Exercise goal
Retype the material that follows exactly, limited to the lines from the one with "This screenshot has height=526, width=648." through the one with "Task: Select 网站 in the sidebar", and keep out all pictures.

Data shown

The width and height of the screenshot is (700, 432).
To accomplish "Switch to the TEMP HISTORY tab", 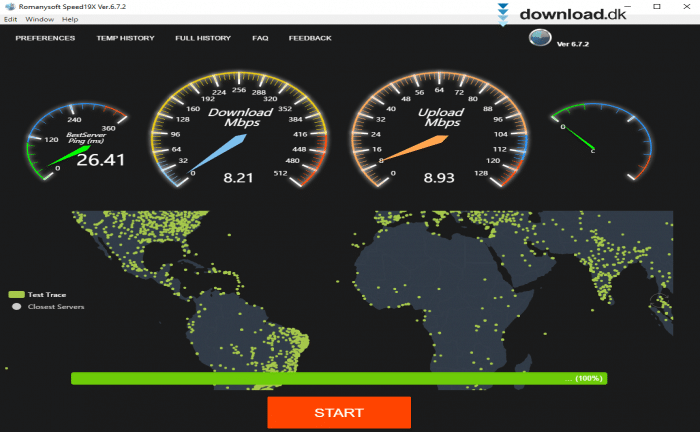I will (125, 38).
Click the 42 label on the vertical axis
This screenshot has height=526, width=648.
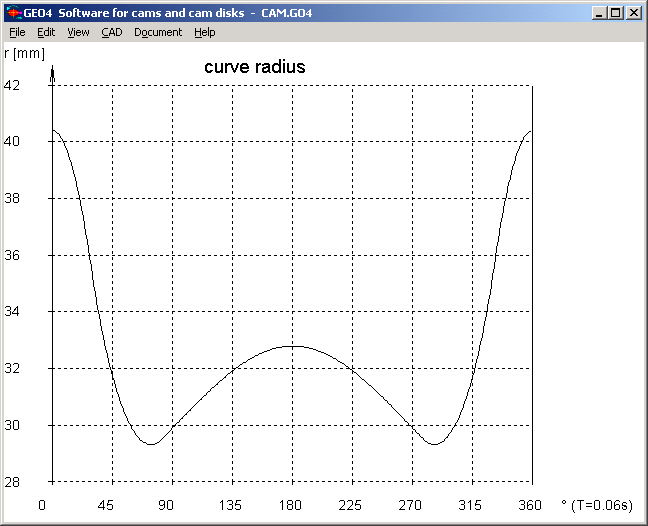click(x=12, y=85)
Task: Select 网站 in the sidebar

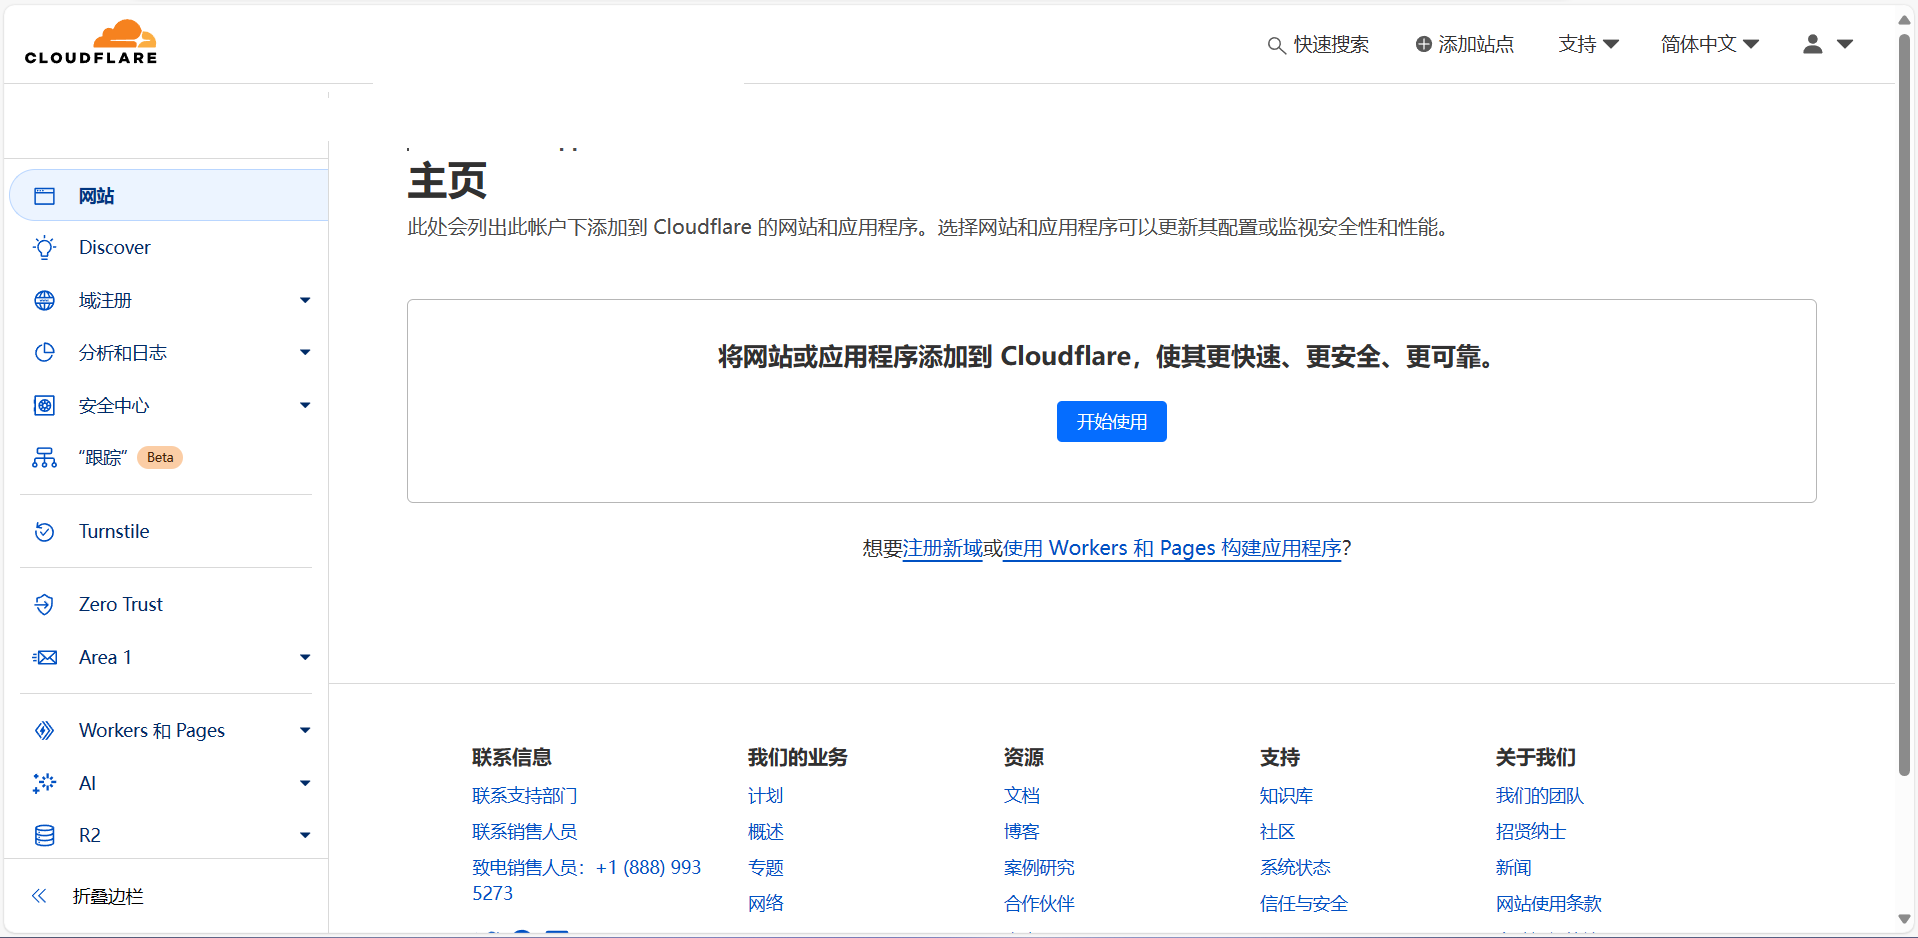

...

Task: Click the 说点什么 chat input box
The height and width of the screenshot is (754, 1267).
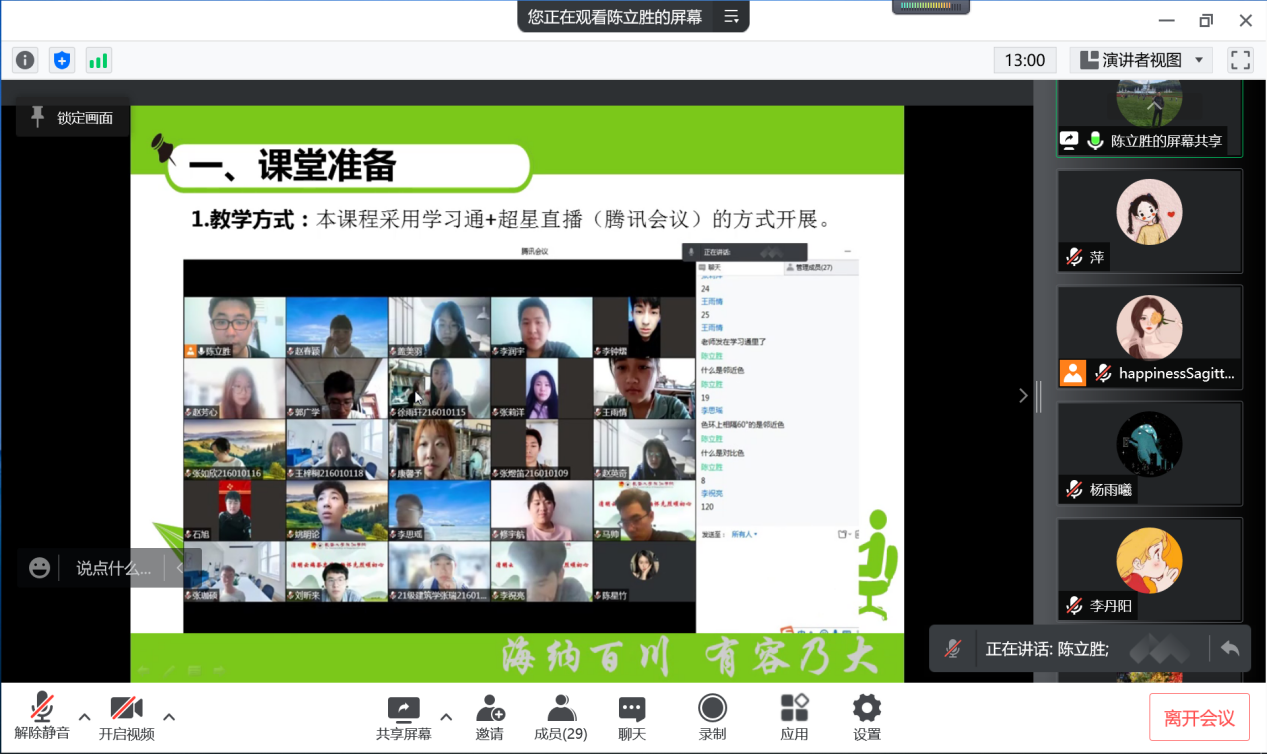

Your solution
This screenshot has height=526, width=648.
click(x=12, y=85)
Task: Select 网站 in the sidebar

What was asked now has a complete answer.